From the early 1950s, Brown's arthritic condition (first appearing when she was sixteen) began to make playing on the stage difficult; her mobility was restricted and she was in great pain, which was kept at bay by drugs. Nevertheless, she was a notable success as Jennet in the London production of Christopher Fry's The Lady's Not For Burning, opposite Richard Burton, Claire Bloom and John Gielgud (1949), which transferred to Broadway for an extended run (1950–51). Time magazine wrote (20 November 1950): "As the lady, Pamela Brown proves that Fry did not write the part for her in vain.

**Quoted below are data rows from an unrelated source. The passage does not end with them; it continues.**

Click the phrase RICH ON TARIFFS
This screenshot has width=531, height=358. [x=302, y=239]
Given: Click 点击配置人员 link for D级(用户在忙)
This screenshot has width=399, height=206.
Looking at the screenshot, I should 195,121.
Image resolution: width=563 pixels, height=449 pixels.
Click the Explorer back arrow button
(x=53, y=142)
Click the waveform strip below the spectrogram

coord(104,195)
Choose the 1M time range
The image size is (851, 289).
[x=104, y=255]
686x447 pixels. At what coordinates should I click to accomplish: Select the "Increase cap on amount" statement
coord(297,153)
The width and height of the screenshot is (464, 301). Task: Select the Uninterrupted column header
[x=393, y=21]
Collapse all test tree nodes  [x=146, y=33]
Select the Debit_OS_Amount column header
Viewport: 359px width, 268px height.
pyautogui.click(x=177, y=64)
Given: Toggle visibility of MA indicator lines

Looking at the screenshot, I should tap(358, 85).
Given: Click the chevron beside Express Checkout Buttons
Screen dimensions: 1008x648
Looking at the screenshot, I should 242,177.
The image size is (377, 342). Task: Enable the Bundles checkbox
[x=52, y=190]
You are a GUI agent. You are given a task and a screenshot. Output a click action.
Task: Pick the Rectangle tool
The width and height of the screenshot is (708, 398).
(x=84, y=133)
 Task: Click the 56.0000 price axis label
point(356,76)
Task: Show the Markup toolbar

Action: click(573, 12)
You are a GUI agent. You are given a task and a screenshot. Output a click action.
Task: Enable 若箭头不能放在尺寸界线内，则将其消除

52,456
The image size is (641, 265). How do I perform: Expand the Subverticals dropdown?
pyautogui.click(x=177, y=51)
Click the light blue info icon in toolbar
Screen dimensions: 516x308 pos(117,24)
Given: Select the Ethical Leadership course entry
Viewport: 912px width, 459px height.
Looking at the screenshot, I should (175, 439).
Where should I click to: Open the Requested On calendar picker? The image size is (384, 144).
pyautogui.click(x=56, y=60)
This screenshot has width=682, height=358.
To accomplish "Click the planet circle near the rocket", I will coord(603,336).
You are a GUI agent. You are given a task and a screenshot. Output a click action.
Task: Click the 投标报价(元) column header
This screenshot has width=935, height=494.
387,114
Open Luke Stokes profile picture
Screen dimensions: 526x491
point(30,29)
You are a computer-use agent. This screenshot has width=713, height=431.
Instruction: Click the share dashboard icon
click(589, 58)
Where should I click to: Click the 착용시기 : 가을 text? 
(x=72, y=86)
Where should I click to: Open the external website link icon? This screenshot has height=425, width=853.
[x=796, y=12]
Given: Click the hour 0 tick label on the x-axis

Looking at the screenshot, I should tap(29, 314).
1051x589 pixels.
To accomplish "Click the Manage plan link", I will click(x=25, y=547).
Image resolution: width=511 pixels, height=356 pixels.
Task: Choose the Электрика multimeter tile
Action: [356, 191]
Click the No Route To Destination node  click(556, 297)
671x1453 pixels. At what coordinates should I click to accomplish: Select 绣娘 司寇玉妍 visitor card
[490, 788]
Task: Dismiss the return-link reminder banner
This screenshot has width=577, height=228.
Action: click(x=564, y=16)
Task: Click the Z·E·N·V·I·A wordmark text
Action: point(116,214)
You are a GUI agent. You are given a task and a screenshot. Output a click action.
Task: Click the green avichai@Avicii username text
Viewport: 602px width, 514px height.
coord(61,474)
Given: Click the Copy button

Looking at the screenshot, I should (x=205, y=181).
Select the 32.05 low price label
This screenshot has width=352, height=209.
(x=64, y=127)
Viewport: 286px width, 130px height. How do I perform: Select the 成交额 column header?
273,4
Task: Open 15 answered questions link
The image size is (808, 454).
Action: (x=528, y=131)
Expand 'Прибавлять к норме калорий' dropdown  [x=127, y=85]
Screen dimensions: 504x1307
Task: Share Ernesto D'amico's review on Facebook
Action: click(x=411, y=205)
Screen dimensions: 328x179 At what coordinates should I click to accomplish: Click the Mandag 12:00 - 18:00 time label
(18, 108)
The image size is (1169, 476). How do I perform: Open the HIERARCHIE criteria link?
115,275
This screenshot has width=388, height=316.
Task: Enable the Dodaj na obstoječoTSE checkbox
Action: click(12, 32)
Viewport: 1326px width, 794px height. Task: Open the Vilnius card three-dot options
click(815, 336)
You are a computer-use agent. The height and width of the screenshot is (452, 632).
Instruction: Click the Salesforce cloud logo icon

No one has a more gloriously uppity charm; no voice can simultaneously so rasp and thrill; no one ever made standoffishness more come-hitherable."

Brown's success in film continued as Jane Shore in Laurence Olivier's Richard III (1955) and opposite Kirk Douglas in the Van Gogh biopic Lust for Life (1956). Highlights of her 1960s work include the epic Cleopatra (High Priestess; 1963), Becket (Eleanor of Aquitaine; 1964) and A Funny Thing Happened on the Way to the Forum (High Priestess; 1966). Brown played Lady Bessborough in Lady Caroline Lamb (1972) and Archduchess Sophia of Austria in Fall of Eagles (1974).

==Personal life==
In February 1953, Brown divorced her husband, Peter Copley, for infidelity. They had no children. A devout Roman Catholic, she could not remarry while Copley was still alive but chose to live with her partner Michael Powell, the director who had given her early film roles. They remained together until her death from pancreatic cancer in September 1975, aged 58, in Avening, Gloucestershire. Brown was buried in Holy Cross churchyard, Avening.

==Complete filmography==

- One of Our Aircraft Is Missing (1942) as Els Meertens
- I Know Where I'm Going! (1945) as Catriona
- Death of a Rat (1946, TV movie) as Yolan
- Alice in Wonderland (1949) as The Queen of Hearts
- The Tales of Hoffmann (1951) as Nicklaus
- The Second Mrs. Tanqueray (1952) as Paula Tanqueray
- Personal Affair (1953) as Evelyn
- Baker's Dozen (1955, TV movie) as Mrs. Carewe
- Richard III (1955) as Jane Shore
- Now and Forever (1956) as Mrs. Grant
- Lust for Life (1956) as Christine
- Dark Possession (1959, TV movie) as Charlotte Bell Wheeler
- The Scapegoat (1959) as Blanche
- The House in Paris (1959, TV movie) as Naomi
- Victoria Regina (1961, TV movie) as Duchess of Kent

- Cleopatra (1963) as High Priestess
- Espionage (1963), episode "Never Turn Your Back on a Friend" as Miss. Jensen
- Becket (1964) as Eleanor of Aquitaine
- The Importance of Being Earnest (1964, Armchair Theatre TV movie) as Lady Bracknell
- The Witness (1966, TV movie) as Madame Pontreau
- A Funny Thing Happened on the Way to the Forum (1966) as High Priestess
- Half a Sixpence (1967) as Mrs. Washington
- The Admirable Crichton (1968, TV movie) as Lady Brocklehurst
- Secret Ceremony (1968) as Hilda
- On a Clear Day You Can See Forever (1970) as Mrs. Fitzherbert
- Figures in a Landscape (1970) as Widow
- Wuthering Heights (1970) as Mrs. Linton
- The Night Digger (1971) as Mrs. Edith Prince
- Lady Caroline Lamb or Peccato d'amore (1972) as Lady Bessborough
- Dracula (1974, TV movie) as Mrs. Westenra
- In This House of Brede (1975, TV movie) as Dame Agnes

== Sound recordings ==
Brown can be heard as Gwendolyn on the 1953 recording of The Importance of Being Earnest with John Gielgud and Edith Evans, as Cleopatra in the Caedmon Records production of Antony and Cleopatra, as Madame Irma in the Caedmon production of The Balcony, as Gertrude in Hamlet with Gielgud, and reading excerpts from Lady Chatterley's Lover.